На другой день Густав был у нее с визитом и по ее просьбе остался к нарочито скромному завтраку. Вечером они были вместе в итальянской опере, потом солидно ужинали вдвоем в одном из кафе. На следующий день утром они поехали за город, где долго бродили среди трогательной прелести первого весеннего расцвета природы. Они гуляли по полю, взявшись за руки, словно влюбленный студент со скромной модисточкой, потом неприхотливо завтракали яичницей и сидром в убогой деревенской гостинице. Принц был почтителен, робок и не позволял себе ничего, кроме скромного поцелуя руки. Но Адель видела, что он теряет голову, и ловко вела его к желаемому объяснению.

Однажды Адель должна была играть в какой-то новой двухактной пьеске, шедшей в один вечер с пьесой «Жорж Данден» Мольера, где она не была занята. Перед спектаклем принц обедал у Адели, и она так мило хозяйничала, так артистически разыгрывала роль наивной простушки, что принц окончательно растаял. Адель видела, что он готов сделать ей долгожданное признание, и направила всю свою энергию на то, чтобы подвести его наконец к этому. В результате принц воскликнул:

– Боже мой, как вы прелестны, дитя мое! Если бы вы знали, как бесконечно трогают меня ваша наивная грация, лучезарная ясность вашей души! О, если бы вы знали, как рвется мое сердце сказать вам кое-что… Но нет, не сегодня! Ведь сегодня вечером вы играете в новой пьесе, и я боюсь, что мои слова взволнуют вас…

– Разве вы хотите сказать мне что-нибудь неприятное, граф?[22] – наивно спросила Адель.

– О нет, как вы могли подумать! – возразил Густав. – Быть может, мои слова покажутся вам неприятными, но… Нет, позвольте мне пока промолчать и обождать до вечера!

Вечером, окончив свою роль в двухактной пьесе, Адель переоделась и отправилась в ложу принца. На сцене шла веселая комедия Мольера, но парочка не смотрела на сцену: уютно устроившись в аванложе, принц и Гюс близко-близко сидели друг возле друга, вздрагивая под напором одолевавшего их нетерпения. Адель боялась, что принц так и не решится на признание, а Густав боялся, что Адель дурно истолкует его мотивы и намерения…

Наконец он поборол свою робость.

– Дорогая моя! – нежно сказал он, взяв артистку за руку. – Я боюсь, что мои слова, мое признанье оскорбят вас. Но я прошу лишь об одном: не делайте заключений раньше времени и дайте мне высказаться до конца… Ведь я – принц, и бывают моменты, когда я почти жалею об этом! Мы многим связаны, мы не располагаем собой так, как располагают собой обыкновенные люди, но это не мешает нам быть тоже людьми и страдать, и чувствовать так же, как простые смертные. Взвесьте все это и поймите…

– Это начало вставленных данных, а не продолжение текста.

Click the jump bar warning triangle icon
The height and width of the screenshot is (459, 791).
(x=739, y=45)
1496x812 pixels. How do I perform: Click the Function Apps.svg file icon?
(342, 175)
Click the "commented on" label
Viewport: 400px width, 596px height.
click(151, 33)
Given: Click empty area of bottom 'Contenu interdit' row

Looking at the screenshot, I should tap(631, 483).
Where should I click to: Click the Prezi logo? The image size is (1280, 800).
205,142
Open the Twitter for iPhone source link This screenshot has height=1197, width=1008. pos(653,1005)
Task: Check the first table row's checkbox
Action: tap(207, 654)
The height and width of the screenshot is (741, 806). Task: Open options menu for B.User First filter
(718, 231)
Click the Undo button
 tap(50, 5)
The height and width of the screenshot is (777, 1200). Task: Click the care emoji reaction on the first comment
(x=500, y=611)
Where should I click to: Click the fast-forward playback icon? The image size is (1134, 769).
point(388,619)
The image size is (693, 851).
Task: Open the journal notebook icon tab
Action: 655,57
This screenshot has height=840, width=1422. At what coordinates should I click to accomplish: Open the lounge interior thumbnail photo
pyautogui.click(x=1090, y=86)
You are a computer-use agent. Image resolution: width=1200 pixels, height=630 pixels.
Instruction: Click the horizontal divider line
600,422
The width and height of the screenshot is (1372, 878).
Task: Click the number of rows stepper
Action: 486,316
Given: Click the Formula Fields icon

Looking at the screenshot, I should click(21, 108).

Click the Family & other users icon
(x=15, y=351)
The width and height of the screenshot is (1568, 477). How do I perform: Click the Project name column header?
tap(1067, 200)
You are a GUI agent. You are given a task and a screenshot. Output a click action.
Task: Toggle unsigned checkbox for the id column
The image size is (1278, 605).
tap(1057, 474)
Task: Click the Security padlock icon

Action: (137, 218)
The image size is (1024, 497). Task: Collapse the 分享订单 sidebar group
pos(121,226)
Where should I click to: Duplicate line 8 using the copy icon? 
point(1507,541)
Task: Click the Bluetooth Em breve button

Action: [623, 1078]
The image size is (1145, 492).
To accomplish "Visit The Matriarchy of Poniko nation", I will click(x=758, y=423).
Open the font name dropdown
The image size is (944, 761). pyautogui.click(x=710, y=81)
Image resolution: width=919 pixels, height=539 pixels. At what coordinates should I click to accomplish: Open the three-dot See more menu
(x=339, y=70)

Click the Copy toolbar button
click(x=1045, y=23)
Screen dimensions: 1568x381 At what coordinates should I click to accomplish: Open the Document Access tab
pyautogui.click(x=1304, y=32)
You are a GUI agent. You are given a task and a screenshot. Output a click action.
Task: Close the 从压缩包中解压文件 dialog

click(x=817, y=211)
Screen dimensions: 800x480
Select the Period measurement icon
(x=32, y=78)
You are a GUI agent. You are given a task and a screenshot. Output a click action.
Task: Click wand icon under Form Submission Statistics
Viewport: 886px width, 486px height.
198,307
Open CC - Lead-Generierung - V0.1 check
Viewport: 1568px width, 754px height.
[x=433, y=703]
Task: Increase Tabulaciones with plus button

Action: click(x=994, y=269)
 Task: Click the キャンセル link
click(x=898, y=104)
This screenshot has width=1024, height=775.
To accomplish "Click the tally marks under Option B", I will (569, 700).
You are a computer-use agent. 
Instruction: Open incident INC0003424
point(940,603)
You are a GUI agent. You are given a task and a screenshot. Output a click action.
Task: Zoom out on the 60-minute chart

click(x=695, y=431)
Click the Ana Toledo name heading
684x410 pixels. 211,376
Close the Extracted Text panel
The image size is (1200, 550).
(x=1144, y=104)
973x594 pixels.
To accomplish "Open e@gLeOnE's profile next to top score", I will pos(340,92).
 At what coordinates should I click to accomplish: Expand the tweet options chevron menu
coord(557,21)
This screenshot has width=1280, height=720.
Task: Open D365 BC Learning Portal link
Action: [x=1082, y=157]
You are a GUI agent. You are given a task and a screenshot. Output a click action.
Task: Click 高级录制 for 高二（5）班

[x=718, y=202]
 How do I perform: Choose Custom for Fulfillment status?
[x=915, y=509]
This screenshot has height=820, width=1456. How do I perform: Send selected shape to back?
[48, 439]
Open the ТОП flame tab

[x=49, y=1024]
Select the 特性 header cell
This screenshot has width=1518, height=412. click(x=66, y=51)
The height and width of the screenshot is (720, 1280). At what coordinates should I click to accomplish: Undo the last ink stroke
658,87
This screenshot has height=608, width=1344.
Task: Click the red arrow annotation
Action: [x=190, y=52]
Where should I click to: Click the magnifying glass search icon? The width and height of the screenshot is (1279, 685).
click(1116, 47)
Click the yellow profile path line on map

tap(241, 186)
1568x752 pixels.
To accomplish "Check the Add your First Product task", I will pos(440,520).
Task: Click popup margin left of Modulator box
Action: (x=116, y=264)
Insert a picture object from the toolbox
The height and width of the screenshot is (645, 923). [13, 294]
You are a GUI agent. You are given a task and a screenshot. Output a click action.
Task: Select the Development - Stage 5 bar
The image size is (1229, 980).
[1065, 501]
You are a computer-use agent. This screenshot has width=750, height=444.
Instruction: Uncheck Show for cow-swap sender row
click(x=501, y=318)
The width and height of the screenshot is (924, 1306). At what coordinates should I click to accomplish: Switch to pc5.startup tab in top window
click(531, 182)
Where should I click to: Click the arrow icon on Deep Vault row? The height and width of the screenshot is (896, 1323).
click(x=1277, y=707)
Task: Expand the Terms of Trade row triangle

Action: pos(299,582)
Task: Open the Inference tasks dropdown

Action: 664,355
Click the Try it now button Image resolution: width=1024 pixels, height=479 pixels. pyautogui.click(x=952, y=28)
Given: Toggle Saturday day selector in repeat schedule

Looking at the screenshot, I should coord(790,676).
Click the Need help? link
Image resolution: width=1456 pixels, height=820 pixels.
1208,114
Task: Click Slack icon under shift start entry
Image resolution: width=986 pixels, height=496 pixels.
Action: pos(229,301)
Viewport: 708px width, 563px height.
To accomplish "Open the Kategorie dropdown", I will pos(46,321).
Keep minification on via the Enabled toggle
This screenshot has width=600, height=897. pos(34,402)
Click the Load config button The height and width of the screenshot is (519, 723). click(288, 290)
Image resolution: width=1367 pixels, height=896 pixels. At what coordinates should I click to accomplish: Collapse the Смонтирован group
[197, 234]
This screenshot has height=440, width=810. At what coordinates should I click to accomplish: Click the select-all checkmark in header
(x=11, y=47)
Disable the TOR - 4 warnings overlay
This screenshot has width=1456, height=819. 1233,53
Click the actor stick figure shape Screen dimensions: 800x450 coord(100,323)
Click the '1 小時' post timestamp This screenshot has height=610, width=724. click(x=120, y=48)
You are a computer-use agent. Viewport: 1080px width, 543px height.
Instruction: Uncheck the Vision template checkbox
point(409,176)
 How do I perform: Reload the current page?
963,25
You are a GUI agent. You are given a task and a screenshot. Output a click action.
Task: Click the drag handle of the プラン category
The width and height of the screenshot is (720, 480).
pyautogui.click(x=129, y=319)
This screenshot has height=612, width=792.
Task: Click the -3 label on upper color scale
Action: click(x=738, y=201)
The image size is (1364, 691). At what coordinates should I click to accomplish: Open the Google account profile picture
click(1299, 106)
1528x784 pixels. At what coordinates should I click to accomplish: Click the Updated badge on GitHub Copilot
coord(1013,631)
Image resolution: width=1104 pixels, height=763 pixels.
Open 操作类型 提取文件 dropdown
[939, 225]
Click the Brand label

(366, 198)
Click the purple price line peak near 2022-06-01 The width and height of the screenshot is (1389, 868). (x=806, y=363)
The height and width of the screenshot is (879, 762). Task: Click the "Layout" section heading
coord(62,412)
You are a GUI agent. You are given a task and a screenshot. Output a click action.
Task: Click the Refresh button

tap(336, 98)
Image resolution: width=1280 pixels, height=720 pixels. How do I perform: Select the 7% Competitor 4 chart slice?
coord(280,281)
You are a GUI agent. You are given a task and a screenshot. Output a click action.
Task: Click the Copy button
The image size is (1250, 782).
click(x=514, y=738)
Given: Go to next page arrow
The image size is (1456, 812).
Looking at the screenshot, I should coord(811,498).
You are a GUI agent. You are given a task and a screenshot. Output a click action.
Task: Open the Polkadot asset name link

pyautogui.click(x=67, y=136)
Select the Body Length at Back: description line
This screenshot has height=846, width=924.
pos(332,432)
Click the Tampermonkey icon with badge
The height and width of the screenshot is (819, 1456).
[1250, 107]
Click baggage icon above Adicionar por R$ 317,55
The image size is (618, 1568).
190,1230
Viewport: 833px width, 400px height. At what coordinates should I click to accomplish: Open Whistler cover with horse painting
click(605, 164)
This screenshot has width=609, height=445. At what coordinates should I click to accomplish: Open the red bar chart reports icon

Тут в дверь ложи постучали. Густав с недовольным видом встал и открыл дверь: в щелку просунулась чья-то рука, протянувшая принцу письмо. Густав вскрыл конверт, прочитал записку и смертельно побледнел.

– Какое несчастье! – пробормотал он, в изнеможении опускаясь на диванчик.

Но тут, прежде чем мы перейдем к описанию дальнейших событий, нам необходимо сначала вкратце набросать биографию принца и состояние шведских дел того времени. Без этого читателю не будут понятны сложные чувства, охватившие принца при полученном известии. Кроме того, мне все равно придется повести за собой читателя в Швецию, так пусть же он отправится впоследствии за мной в эту страну уже вооруженным необходимыми знаниями.

19«Чтобы исправить все то зло, которое Помпадур причинила Франции, добросовестный Ленорман собирается вступить в союз с республикой (или с публичной Рэм)» – в двусмысленности последней фразы и заключается вся соль эпиграммы.
20Каво – по-французски погреб. Этот кружок сыграл очень большую роль в предреволюционный период, так как меткие сатиры и эпиграммы, импровизуемые за стаканом вина, сейчас же подхватывались улицей, не давая заснуть в массах глухому недовольству и чувству политического бесправия.
21Т.е. милочка Бернар.
22Густав путешествовал по Европе под именем графа Готского.